Eponymous laws are bits of joking wisdom named after someone. Here are my favorites related to technology:

  • Amara’s law: “We tend to overestimate the effect of a technology in the short run and underestimate the effect in the long run.”
  • Atwood’s law: Any software that can be written in JavaScript will eventually be written in JavaScript.
  • Brooks’s law: “Adding manpower to a late software project makes it later.”
  • Conway’s law: Any piece of software reflects the organizational structure that produced it.
  • Cunningham’s law: The best way to get the right answer on the Internet is not to ask a question, it’s to post the wrong answer.
  • Gall’s law: “A complex system that works is invariably found to have evolved from a simple system that worked.”
  • Godwin’s law: an adage in Internet culture: “As an online discussion grows longer, the probability of a comparison involving Nazis or Hitler approaches one.”

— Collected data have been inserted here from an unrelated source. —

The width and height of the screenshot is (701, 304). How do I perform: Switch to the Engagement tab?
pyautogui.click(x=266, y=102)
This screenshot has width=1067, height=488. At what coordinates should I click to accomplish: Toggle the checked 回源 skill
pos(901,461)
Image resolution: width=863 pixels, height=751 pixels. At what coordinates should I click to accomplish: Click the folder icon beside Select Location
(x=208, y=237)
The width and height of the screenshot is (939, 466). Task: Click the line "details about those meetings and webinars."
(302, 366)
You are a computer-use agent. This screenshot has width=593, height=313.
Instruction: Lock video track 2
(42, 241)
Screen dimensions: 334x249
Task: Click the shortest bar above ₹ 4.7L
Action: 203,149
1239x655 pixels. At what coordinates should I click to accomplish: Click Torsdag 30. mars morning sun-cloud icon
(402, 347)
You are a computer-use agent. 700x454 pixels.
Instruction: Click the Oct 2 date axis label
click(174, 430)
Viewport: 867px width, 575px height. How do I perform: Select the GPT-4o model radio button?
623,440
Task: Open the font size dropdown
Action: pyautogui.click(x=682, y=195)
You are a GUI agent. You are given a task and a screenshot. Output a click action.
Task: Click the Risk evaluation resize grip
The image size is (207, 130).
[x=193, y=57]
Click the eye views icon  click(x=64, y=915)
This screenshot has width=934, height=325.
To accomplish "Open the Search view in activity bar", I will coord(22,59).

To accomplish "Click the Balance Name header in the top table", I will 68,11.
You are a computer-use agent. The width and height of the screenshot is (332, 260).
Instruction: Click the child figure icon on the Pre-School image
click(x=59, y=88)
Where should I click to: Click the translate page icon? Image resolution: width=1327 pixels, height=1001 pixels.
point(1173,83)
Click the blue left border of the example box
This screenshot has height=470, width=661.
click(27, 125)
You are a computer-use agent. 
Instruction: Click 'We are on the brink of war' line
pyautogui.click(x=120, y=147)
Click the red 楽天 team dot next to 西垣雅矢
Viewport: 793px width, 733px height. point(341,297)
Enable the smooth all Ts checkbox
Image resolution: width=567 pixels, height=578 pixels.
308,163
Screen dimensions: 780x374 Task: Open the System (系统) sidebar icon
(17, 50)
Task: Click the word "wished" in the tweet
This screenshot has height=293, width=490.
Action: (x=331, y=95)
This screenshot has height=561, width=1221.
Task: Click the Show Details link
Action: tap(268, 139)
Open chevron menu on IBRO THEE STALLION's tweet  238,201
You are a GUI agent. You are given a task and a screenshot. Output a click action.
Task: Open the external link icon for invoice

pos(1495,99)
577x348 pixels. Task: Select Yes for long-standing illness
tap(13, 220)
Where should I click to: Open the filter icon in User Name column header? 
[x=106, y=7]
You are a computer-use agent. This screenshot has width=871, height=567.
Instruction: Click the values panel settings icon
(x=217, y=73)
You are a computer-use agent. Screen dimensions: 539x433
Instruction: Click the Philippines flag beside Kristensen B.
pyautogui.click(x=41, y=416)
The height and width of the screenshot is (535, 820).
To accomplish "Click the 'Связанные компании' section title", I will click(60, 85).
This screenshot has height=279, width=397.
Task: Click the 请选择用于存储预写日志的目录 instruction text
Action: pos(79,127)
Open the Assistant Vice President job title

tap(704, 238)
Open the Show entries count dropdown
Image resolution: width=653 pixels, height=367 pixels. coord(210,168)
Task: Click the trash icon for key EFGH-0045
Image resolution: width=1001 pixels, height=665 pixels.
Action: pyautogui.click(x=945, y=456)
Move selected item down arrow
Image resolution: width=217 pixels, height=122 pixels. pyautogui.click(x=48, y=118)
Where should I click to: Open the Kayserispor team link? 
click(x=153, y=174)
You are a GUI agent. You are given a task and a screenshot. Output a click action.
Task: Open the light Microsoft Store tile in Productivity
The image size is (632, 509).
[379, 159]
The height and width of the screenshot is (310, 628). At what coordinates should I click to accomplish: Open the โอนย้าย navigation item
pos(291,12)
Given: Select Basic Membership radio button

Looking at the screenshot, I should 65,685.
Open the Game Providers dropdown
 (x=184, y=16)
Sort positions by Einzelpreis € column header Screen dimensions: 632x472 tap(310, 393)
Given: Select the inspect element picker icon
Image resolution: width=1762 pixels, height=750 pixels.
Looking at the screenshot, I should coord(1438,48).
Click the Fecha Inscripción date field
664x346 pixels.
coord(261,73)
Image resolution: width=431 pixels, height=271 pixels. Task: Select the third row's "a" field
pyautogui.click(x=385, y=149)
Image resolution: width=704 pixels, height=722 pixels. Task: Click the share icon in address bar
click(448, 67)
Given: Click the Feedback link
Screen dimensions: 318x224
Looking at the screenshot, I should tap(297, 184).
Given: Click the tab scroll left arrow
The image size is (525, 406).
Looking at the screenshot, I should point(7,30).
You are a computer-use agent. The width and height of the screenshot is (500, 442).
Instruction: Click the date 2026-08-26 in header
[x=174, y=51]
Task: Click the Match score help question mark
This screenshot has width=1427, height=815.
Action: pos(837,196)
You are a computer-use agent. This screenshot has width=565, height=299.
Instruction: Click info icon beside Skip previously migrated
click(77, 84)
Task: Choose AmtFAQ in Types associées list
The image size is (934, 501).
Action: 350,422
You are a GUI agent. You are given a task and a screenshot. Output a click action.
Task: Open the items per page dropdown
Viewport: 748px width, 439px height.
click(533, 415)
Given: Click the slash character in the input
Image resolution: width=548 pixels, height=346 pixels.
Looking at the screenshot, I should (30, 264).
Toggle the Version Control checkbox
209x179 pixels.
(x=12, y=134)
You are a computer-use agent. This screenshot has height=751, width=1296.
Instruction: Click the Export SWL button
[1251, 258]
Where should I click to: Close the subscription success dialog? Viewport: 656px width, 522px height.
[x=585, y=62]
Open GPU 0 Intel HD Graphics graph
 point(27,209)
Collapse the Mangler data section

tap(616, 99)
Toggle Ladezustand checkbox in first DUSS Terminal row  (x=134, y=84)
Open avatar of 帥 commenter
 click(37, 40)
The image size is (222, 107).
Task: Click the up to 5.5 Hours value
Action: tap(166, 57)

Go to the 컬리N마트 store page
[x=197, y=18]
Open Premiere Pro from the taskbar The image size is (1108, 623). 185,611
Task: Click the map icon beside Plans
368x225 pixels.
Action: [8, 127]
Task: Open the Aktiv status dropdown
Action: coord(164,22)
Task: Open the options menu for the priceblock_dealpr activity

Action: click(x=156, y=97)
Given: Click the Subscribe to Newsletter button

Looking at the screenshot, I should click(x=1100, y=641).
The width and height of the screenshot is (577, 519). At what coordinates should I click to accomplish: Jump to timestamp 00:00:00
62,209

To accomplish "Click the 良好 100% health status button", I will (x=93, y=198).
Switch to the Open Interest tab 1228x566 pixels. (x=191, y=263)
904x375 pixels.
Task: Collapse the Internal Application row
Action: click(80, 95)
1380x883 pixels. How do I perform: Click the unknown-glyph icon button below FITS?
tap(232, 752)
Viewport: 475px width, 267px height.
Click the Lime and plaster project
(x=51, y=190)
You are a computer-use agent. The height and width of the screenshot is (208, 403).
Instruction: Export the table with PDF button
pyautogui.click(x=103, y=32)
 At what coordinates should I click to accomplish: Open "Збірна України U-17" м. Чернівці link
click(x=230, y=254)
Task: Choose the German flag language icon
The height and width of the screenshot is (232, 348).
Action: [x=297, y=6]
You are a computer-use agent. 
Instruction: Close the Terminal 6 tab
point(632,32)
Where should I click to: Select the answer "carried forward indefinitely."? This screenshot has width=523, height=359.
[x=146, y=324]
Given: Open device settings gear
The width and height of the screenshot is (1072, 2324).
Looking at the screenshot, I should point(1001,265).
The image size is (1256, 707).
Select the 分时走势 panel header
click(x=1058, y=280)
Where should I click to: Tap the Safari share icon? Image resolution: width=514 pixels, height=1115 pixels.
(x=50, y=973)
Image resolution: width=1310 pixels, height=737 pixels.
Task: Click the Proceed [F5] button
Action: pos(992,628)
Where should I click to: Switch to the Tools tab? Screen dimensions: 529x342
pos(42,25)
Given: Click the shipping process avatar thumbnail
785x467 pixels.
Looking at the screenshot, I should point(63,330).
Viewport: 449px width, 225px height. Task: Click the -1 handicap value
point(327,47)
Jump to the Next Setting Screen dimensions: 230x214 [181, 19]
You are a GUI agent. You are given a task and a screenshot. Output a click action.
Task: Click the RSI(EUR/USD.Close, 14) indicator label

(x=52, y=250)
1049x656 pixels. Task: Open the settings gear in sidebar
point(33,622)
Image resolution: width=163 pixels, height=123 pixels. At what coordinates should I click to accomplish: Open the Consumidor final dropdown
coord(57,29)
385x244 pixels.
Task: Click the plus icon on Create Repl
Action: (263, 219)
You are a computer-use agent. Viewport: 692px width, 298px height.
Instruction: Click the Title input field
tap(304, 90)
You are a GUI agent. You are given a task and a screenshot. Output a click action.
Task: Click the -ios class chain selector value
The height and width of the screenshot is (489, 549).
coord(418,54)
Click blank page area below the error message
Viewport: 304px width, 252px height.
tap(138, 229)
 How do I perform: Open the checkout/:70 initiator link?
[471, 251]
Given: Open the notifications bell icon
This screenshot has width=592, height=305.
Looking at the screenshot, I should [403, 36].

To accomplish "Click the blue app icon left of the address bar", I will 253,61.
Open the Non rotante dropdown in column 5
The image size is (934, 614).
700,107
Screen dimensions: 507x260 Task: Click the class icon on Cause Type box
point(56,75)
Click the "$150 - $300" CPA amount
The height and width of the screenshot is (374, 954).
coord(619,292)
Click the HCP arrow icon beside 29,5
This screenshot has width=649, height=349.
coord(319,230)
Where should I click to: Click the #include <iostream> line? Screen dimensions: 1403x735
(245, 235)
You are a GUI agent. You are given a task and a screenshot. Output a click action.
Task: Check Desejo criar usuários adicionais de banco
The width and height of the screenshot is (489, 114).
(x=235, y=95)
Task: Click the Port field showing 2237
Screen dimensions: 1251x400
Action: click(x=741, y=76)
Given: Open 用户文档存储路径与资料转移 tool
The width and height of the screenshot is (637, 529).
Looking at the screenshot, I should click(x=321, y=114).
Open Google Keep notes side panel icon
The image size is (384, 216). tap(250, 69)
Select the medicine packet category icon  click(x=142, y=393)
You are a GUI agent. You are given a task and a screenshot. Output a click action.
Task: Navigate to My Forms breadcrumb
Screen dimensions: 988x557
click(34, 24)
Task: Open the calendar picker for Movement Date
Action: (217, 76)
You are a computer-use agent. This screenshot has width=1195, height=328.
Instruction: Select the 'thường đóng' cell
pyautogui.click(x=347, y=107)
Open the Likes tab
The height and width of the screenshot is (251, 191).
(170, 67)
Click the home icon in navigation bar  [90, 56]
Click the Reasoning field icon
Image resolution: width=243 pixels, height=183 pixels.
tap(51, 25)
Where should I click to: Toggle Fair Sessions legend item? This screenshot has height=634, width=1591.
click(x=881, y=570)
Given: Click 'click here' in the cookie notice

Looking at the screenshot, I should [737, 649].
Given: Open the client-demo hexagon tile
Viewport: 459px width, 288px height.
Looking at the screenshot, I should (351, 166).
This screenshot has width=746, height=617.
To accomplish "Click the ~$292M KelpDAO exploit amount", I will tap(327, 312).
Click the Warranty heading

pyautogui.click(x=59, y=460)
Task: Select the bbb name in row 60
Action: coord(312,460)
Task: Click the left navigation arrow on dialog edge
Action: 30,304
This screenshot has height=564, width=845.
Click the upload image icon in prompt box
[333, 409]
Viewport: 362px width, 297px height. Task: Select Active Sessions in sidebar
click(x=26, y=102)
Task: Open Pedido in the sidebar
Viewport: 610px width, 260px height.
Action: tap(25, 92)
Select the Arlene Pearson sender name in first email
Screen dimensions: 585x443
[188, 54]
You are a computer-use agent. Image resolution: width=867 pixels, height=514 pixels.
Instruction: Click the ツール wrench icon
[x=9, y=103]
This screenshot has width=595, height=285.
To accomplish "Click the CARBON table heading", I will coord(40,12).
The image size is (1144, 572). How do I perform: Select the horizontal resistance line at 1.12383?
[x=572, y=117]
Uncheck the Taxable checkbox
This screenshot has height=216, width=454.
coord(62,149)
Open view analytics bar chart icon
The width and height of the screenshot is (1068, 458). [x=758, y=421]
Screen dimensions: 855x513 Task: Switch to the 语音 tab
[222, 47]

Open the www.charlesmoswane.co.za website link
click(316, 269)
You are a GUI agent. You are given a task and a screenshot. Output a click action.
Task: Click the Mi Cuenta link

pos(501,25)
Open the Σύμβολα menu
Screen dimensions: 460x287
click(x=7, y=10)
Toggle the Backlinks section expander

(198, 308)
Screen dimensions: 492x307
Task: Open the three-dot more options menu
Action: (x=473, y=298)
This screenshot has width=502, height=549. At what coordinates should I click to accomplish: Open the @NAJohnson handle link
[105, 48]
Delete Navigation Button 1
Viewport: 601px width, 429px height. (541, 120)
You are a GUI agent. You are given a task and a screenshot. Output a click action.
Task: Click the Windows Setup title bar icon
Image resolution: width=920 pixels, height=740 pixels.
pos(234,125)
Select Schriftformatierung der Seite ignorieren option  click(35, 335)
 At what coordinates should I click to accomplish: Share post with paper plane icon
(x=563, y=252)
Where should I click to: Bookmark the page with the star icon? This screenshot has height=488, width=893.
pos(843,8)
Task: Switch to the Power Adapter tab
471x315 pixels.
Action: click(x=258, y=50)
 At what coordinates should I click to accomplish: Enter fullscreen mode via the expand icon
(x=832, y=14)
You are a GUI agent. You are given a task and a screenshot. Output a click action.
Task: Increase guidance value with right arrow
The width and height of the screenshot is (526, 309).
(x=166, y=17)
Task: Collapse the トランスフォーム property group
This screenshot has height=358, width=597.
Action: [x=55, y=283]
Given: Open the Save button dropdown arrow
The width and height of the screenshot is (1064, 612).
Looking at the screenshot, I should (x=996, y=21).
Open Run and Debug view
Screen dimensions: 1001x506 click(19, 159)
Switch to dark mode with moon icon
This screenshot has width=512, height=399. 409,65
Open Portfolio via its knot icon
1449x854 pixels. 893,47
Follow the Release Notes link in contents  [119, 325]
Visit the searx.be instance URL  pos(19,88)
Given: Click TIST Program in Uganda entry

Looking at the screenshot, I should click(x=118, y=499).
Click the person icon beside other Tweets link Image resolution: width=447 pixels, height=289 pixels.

  • Gustafson’s law: (also known as Gustafson–Barsis’s law) in computer engineering: any sufficiently large problem can be efficiently parallelized.
  • Kerckhoffs’s principle of secure cryptography: A cryptosystem should be secure even if everything about the system, except the key, is public.
  • Koomey’s law: the energy of computation is halved every year and a half.
  • Kranzberg’s laws of technology: The first law states that technology is neither good nor bad; nor is it neutral.
  • Maes–Garreau law: most favorable predictions about future technology will fall around latest possible date they can come true and still remain in the lifetime of the person making the prediction.
  • Metcalfe’s law in communications and network theory: the value of a system grows as approximately the square of the number of users of the system.
  • Mooers’s law: “An information retrieval system will tend not to be used whenever it is more painful and troublesome for a customer to have information than for him not to have it.”
  • Moore’s law: is an empirical observation stating that the complexity of integrated circuits doubles every 24 months.
  • Nielsen’s law: A high-end user’s internet connection speed grows by 50% per year.
  • Postel’s law: Be conservative in what you do; be liberal in what you accept from others.
  • Putt’s law: Technology is dominated by two types of people: those who understand what they do not manage and those who manage what they do not understand.
  • Putt’s corollary: Every technical hierarchy, in time, develops a competence inversion.
  • Reed’s law: the utility of large networks, particularly social networks, can scale exponentially with the size of the network.
  • Schneier’s law: “Any person can invent a security system so clever that she or he can’t think of how to break it.”
  • Sowa’s law of standards: “Whenever a major organization develops a new system as an official standard for X, the primary result is the widespread adoption of some simpler system as a de facto standard for X.”[11]
  • Tesler’s law of conservation of complexity: states that every application has an inherent amount of complexity that cannot be removed or hidden.
  • Wirth’s law: Software gets slower more quickly than hardware gets faster.
  • Zawinski’s law: Every program attempts to expand until it can read mail. Those programs which cannot expand are replaced by ones which can.